A media mañana, con el café en mano y el bocadillo a medio engullir, me di cuenta de que algo habitaba en mi cabeza: un murmullo sordo recorría mi mente enturbiando mi paz. Asustado, en el sucio espejo del pequeño baño de la cafetería, quise mirar al interior de mis ojos, a ver qué encontraba.
Examiné mi mente con un palito de helado, encontrando manchas oscuras, como de carbón incrustado, quise limpiarla con el brillo del recuerdo de un amor de verano, que pasó hace ya tiempo, pero quedaba emborronado y empeoraba sin remedio.
Miré en el cajón donde guardo las ideas, separé las más locas de las más viejas, vigilé las arriesgadas y puse a lavar las desesperadas, pues eran las más manchadas. Busqué tras el inconsciente algún pensamiento sucio, ordené los recuerdos por colores y verifiqué los barrotes donde encierro las emociones, encontrando tizne en algunas, en otras solo miedo seco.
Pasando por el hipotálamo, lo encontré acariciando a mi capacidad de deseo, que pasó del rojo al negro y se escondió llorando. Era una mancha de tinta de calamar huyendo, un garabato emborronado de un niño travieso que, perdido buscando y encontrándose solo, buscaba una sonrisa sincera, una palabra de ánimo o el rostro de un amigo.
Armado con un patito de goma, un guante amarillo chillón y la espuma de un jabón de orejas largas, lo llevé regañado a la ducha de ideas, a ver si tras una meticulosa limpieza pudiera aclararlo un poco. Usé para desengrasar un recuerdo lejano, del olor de colonia fresca que dejaban en mi pelo, y sequé con mucho esmero usando el sol de agosto, aquel del verano en la playa donde me perdí en tus labios.

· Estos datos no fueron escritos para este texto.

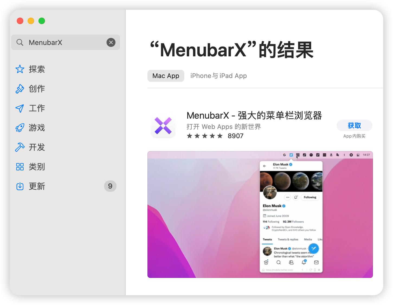Click the 获取 button to install MenubarX
Viewport: 393px width, 305px height.
point(354,125)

Tras las capas de mugre y suciedad concentrada, en color azul turquesa y verde esperanza, oculto entre la necesidad de libertad y el deseo de ser amado, empujado por el éxito en el trabajo y pisoteado por la cruda competencia apresadora de almas libres, detrás de una máscara de enfermedad amarilla se encontraba la necesidad de un merecido descanso.